> _Apply what you read_:
**a)** In the auction report below, who bought Picasso's Dora Maar (1939)?
**b)** Using the auction report below, explain why the comparison with last October's Modern sale comes with a caveat.

The Modern evening sale totaled $543 million ($69.2 million), within presale expectations of $52.5 million to $75.9 million. (Totals include fees; presale estimates do not.) The figure is a slight dip from last October’s Modern sale ($74.5 million) and is still significantly below the $99.2 million figure achieved last spring. That comes with a caveat: only 36 lots were included in this sale, compared to 44 lots in October. The sell-through rate was 95 percent, which Sotheby’s said was one of the highest. Three lots (Picasso, Li Huayi, and Fernando Zobel) had guarantees.
The star lot Picasso’s Dora Maar (1939), the first Maar portrait by the artist to be offered in Asia. It sold for HK$169.4 million ($21.6 million) to a Japanese collector, nearly 23 percent up from its HK$138 million ($17.6 million) presale estimate. It is now the second most expensive Picasso work sold in the region.
Later, Wu Guanzhong’s rare oil painting, Plum Blossoms from 1973, sold for $103.9 million ($13.2 million), within presale expectations. The late Vietnamese painter Le Pho achieved a new artist record with the sale of Figures in a Garden, a three-panel work originally shown in a 1973 exhibition in Palm Beach. The work sold for HK$17.9 million ($13.2 million), nearly six times the presale estimate.
Other records were set for works by Li Huayi, whose 2011 painting Forever Young sold for HK$12.5 million ($1.6 million); André Brasilier, whose 2014 painting Grande chevauchée du lac en automne went for HK$3.8 million ($481,761) to an in-room bidder; and Chinese-French female artist Lalan, whose work on paper, Les ombres bleu les monts bleu (1985), sold for HK$3.5 million ($176,600). Lalan has been featured in a number of exhibitions in the region in recent years, including a solo show at the Asia Society Hong Kong Center last year.

> _Given entries_:
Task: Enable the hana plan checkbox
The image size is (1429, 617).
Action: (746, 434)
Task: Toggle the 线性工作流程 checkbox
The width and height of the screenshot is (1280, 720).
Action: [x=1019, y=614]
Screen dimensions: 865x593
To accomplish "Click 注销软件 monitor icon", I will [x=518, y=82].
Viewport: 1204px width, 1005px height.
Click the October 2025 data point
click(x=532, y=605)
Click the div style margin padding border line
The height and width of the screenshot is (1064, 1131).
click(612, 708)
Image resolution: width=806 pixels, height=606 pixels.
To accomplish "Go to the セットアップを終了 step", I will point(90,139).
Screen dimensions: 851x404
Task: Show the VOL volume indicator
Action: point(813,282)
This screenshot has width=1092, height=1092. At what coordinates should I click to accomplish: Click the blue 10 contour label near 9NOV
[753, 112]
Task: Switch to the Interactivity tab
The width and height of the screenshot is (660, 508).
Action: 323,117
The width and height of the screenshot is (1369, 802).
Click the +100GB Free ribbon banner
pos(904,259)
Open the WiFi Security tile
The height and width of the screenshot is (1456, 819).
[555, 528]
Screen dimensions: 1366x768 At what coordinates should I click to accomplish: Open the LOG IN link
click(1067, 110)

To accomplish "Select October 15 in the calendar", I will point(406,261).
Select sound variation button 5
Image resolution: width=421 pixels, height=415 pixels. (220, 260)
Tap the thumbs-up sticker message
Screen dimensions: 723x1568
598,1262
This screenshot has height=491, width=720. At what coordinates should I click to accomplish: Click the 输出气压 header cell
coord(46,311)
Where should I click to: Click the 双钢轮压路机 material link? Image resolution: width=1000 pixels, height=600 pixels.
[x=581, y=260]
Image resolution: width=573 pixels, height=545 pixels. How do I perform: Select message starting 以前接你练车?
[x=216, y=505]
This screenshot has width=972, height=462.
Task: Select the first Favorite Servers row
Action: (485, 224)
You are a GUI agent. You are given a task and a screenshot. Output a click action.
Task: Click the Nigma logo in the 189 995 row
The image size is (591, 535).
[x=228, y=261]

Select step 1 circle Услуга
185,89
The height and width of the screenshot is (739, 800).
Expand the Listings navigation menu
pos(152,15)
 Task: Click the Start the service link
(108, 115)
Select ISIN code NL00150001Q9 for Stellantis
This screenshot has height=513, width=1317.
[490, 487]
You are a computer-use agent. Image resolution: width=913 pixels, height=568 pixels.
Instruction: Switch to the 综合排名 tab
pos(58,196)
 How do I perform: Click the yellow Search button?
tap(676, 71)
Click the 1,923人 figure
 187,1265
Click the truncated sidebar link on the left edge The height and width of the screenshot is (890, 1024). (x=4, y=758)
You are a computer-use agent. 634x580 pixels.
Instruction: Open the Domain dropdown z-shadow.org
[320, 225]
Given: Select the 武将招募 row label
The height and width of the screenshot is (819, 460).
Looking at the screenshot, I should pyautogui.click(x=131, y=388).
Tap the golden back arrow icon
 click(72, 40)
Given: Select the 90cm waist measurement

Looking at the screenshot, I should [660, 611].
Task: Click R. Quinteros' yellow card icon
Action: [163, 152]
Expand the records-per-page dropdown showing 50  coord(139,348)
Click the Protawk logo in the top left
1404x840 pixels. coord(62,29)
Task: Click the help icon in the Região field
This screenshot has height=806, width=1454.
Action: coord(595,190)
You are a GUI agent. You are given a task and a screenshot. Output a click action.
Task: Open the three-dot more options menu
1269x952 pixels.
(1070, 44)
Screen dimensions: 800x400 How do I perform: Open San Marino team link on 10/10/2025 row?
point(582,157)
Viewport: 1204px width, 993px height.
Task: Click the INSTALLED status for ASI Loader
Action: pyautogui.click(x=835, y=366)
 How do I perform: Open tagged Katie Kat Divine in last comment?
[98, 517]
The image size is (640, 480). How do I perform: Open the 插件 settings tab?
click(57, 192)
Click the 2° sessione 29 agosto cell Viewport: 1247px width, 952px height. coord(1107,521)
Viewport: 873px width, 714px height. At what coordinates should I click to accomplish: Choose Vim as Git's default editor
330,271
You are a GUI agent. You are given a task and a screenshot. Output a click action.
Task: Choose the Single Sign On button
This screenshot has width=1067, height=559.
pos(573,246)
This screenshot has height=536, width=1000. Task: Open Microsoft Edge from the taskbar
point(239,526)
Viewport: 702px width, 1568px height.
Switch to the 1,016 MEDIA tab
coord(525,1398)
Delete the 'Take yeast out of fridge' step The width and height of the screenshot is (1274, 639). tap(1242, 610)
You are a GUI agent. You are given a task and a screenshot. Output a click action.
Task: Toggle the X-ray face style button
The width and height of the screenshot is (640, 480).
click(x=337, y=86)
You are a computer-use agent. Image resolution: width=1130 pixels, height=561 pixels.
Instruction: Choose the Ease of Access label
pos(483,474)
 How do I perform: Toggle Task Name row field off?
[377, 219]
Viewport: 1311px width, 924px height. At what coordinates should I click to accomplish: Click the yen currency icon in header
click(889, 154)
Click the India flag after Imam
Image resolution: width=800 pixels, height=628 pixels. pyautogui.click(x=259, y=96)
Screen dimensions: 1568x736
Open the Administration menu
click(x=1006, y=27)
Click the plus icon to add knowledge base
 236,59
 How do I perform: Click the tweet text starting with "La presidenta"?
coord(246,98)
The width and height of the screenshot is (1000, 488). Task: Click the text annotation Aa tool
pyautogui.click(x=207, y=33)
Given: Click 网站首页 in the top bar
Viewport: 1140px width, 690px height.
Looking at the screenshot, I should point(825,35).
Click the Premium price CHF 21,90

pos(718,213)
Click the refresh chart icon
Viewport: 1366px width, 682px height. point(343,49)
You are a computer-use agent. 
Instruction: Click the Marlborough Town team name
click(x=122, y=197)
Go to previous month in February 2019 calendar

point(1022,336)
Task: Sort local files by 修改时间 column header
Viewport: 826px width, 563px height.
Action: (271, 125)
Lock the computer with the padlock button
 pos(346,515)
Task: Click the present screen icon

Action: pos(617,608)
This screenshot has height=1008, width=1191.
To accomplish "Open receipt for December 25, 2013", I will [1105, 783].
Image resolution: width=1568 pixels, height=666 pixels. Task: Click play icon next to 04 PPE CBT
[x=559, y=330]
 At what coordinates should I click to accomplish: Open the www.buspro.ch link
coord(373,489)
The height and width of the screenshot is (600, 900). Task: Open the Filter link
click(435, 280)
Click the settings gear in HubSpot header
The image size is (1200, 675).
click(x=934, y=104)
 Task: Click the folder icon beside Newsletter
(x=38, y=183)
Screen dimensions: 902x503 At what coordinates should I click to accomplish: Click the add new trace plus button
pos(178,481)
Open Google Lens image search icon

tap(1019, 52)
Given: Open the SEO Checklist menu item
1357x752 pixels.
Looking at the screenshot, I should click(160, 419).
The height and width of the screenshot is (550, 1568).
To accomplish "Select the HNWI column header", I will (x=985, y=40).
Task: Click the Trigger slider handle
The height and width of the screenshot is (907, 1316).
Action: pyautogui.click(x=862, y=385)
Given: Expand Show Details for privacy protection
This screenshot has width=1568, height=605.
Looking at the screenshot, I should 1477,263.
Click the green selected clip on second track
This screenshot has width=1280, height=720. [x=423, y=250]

> _Solution set_:
**a)** A Japanese collector.

**b)** This sale included only 36 lots, compared with 44 lots in the October sale.